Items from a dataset

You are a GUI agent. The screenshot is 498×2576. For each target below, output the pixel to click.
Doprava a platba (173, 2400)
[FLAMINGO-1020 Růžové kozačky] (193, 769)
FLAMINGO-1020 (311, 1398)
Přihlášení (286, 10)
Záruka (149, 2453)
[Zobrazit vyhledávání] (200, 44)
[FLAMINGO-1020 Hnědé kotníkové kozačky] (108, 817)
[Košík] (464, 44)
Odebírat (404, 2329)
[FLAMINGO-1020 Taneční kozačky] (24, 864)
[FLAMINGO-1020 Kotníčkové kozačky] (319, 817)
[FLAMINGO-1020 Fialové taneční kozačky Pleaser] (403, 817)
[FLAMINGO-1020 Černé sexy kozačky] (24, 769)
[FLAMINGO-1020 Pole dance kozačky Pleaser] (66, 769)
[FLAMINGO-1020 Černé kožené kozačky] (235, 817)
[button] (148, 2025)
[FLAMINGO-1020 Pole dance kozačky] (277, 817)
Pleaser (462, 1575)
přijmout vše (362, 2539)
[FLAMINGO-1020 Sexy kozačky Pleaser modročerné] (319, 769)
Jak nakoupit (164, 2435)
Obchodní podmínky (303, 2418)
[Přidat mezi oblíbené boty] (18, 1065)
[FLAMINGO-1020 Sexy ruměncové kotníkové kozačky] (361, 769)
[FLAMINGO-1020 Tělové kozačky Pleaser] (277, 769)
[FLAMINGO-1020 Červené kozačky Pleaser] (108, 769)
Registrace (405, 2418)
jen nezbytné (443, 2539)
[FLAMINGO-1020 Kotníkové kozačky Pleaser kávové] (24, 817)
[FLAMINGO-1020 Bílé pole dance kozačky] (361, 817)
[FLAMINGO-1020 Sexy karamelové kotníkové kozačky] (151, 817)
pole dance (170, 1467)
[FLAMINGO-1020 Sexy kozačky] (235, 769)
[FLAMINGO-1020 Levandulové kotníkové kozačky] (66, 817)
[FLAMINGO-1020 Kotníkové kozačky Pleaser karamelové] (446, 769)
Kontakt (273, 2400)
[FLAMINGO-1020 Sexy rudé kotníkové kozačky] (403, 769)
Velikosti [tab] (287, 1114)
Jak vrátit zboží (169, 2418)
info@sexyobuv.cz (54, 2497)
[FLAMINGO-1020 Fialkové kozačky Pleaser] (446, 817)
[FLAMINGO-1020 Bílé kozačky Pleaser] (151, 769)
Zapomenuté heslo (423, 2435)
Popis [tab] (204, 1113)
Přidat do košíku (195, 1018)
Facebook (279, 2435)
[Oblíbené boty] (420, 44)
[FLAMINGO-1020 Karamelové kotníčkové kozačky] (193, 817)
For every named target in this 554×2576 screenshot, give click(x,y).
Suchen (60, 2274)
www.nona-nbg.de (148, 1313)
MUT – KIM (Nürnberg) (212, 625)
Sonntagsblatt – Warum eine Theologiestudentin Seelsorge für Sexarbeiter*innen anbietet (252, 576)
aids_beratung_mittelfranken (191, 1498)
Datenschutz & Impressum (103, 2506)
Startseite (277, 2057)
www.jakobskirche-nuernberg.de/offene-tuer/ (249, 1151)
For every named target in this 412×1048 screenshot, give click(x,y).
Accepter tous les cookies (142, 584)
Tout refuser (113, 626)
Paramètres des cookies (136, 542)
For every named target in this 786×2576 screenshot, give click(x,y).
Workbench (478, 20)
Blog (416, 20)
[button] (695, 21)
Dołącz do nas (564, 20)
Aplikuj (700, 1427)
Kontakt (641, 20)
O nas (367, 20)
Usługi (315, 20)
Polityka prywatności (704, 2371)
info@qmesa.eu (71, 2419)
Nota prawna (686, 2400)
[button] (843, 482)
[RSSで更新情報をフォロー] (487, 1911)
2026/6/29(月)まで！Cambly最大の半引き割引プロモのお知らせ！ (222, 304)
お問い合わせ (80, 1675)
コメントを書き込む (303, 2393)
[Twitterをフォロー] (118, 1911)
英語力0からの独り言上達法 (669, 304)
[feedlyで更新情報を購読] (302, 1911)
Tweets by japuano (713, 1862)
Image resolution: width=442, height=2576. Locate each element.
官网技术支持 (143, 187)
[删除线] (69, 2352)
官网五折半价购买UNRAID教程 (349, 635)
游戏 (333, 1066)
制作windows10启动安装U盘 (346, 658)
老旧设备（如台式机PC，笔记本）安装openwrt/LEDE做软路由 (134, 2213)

**TASK OBJECTIVE:**
Show the lines above that have the word "boty".

**SOLUTION TO THIS EXERCISE:**
[Přidat mezi oblíbené boty] (18, 1065)
[Oblíbené boty] (420, 44)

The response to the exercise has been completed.